BukuWarung terus memperkuat peran pelaku UMKM sebagai penggerak inklusi keuangan melalui platform terintegrasi. Lewat solusi BukuAgen, pelaku usaha kini tidak hanya menjalankan bisnisnya, tetapi juga menyediakan layanan keuangan bagi masyarakat sekitar, mulai dari tarik tunai, menabung, hingga pengecekan saldo.
BukuWarung menyebutkan bahwa layanan BukuAgen telah menjangkau lebih dari 250.000 agen di seluruh Indonesia, dengan pertumbuhan tercepat terjadi di kawasan Indonesia Timur. Hal ini disampaikan dalam ajang BukuAgen Roadshow 2026 di Makassar.
Baca Juga: Kolaborasi Digital Buka Jalan UMKM Perempuan ke Pasar Global
"UMKM merupakan tulang punggung perekonomian Indonesia, berkontribusi lebih dari 60% terhadap PDB dan menyerap sekitar 97% tenaga kerja nasional," kata Director of Sales (Merchant Success & Retail) BukuWarung, Adi Harlim.
Sepanjang 2025, lebih dari 250 ribu UMKM pengguna BukuAgen mencatatkan lebih dari 61 juta transaksi, dengan total nilai mencapai Rp41,1 triliun. Pendapatan seluruh agen bahkan melampaui Rp500 miliar.
"Angka ini menjadi bukti bahwa UMKM memiliki peran nyata sebagai akselerator inklusi keuangan di Indonesia," ujar Adi.
Salah satu agen berprestasi, Baso Aris Triwardana dari Gowa, berhasil mengembangkan usahanya dari jual pulsa menjadi empat outlet bisnis.
"Sejak bergabung dengan BukuAgen, usaha saya berkembang hingga memiliki empat outlet, dengan sekitar 30% keuntungan berasal dari layanan agen pembayaran," kata Aris.
BukuWarung menempatkan keamanan sebagai prioritas utama dengan edukasi perlindungan akun dan pencegahan penipuan. Brand & Community Manager, Riyan Prayugo menegaskan pentingnya keamanan data.
"Transaksi yang aman akan mendorong pertumbuhan usaha sekaligus memberikan rasa nyaman bagi merchant," ujarnya.

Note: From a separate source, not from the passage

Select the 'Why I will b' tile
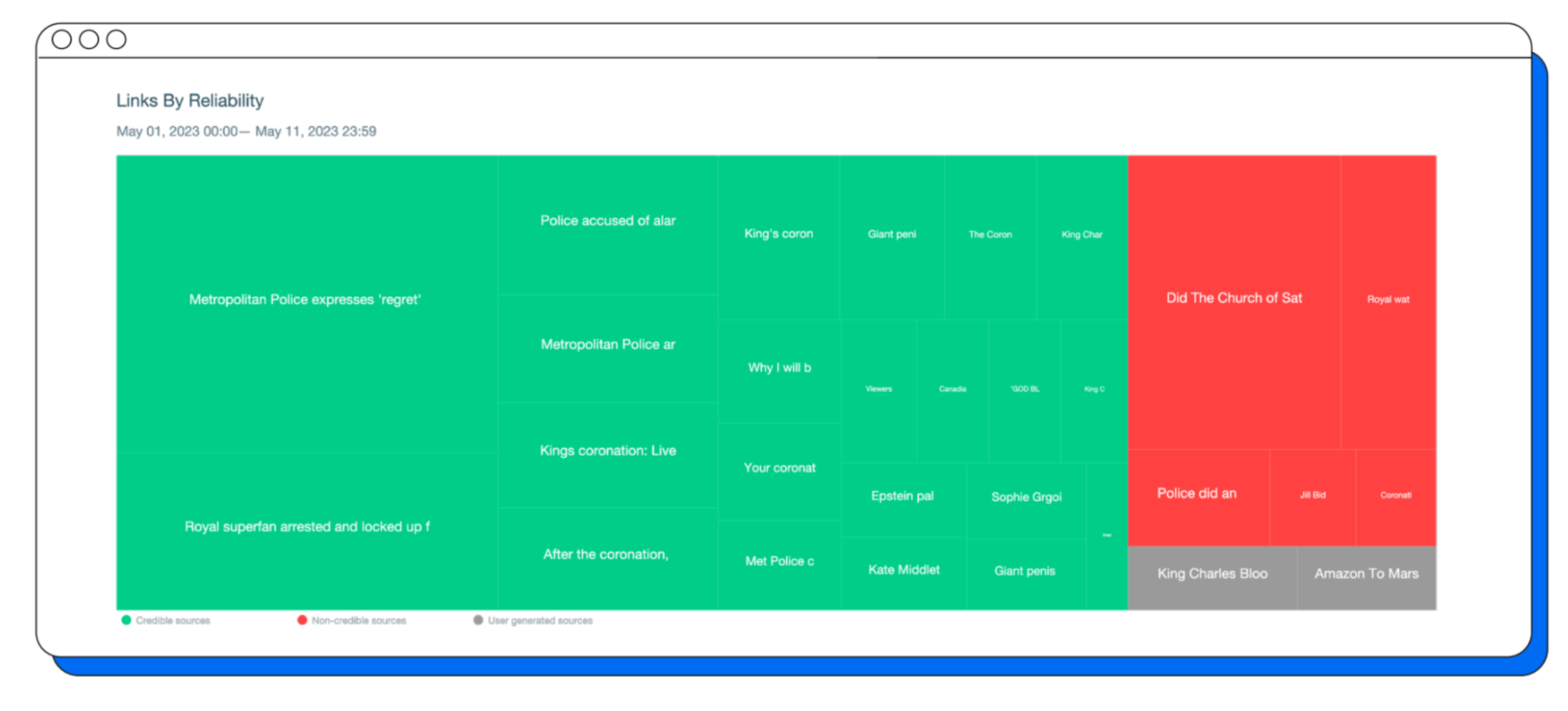The image size is (1568, 711). click(x=779, y=368)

Selain BukuAgen, BukuWarung juga menghadirkan solusi lain seperti BukuModal untuk pembiayaan usaha serta BukuSimpan sebagai rekening utama bagi merchant.
"BukuSimpan hadir untuk membantu merchant mengelola arus kas secara lebih terstruktur dan terintegrasi," kata Head of Region Eastern Indonesia, Tommy Setiawan.

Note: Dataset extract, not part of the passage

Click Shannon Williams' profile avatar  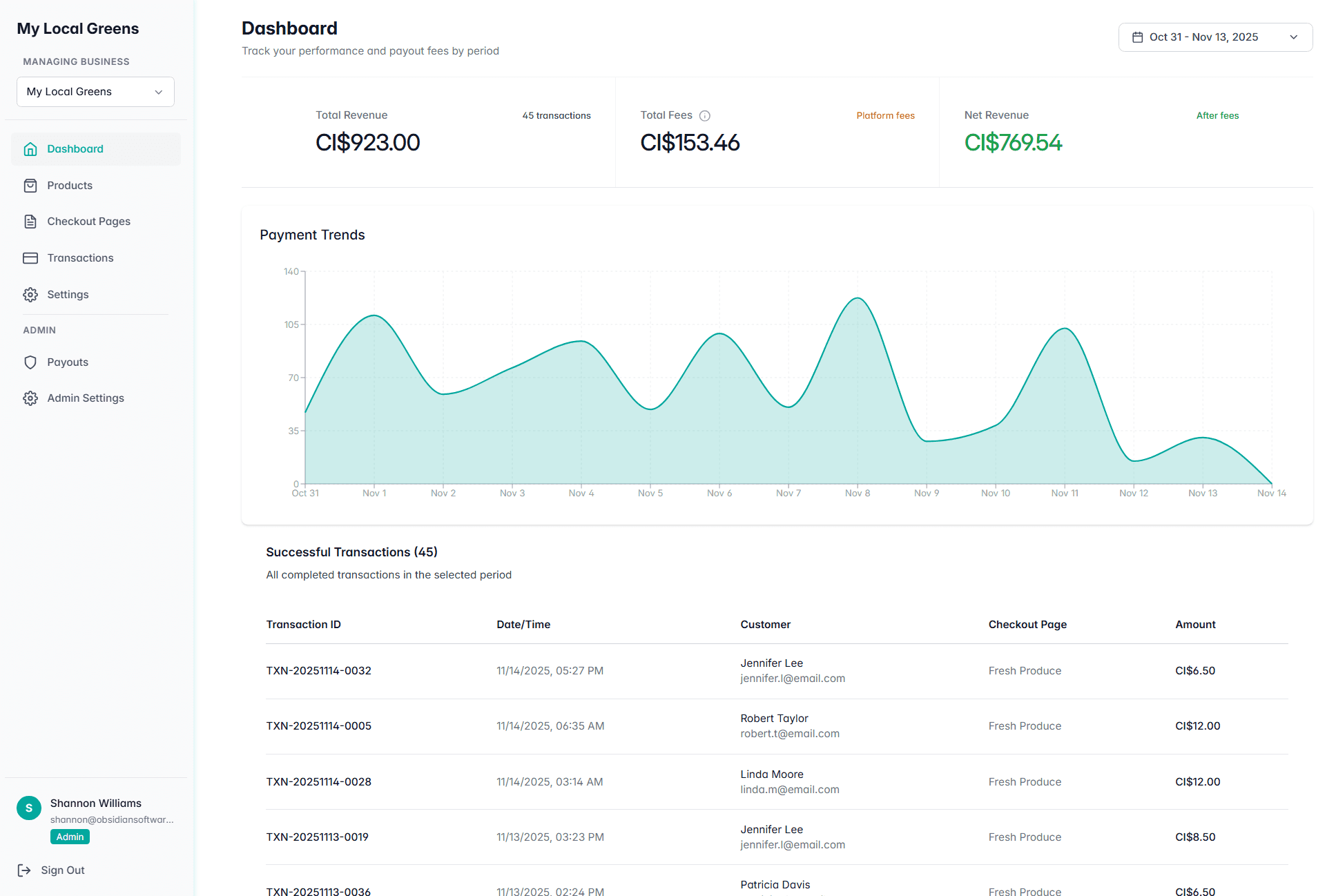pyautogui.click(x=28, y=808)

Sebagai bagian dari penguatan ekosistem, BukuWarung membentuk komunitas Laskar Agen Juara di Sulawesi Selatan dan Sulawesi Tengah. Komunitas ini menjadi wadah kolaborasi dan pembelajaran bagi para agen.
"Komunitas ini menjadi tempat bagi juragan untuk belajar, berkembang, dan memperluas usaha bersama," ujar Brand & Community Specialist, Selvy A. Putri.
Dengan ekosistem terintegrasi dan pendekatan berbasis komunitas, BukuWarung menargetkan peningkatan inklusi keuangan sekaligus mempercepat perputaran ekonomi di tingkat lokal.
Baca Juga: BRI dan Rumah BUMN Malang Dukung UMKM Dondomane Handmade dari 'Dondom di Gang' ke Rumah Mode Eksklusif
Langkah ini mempertegas peran UMKM sebagai motor utama ekonomi Indonesia, tidak hanya dalam menciptakan lapangan kerja, tetapi juga dalam memperluas akses layanan keuangan hingga ke pelosok daerah.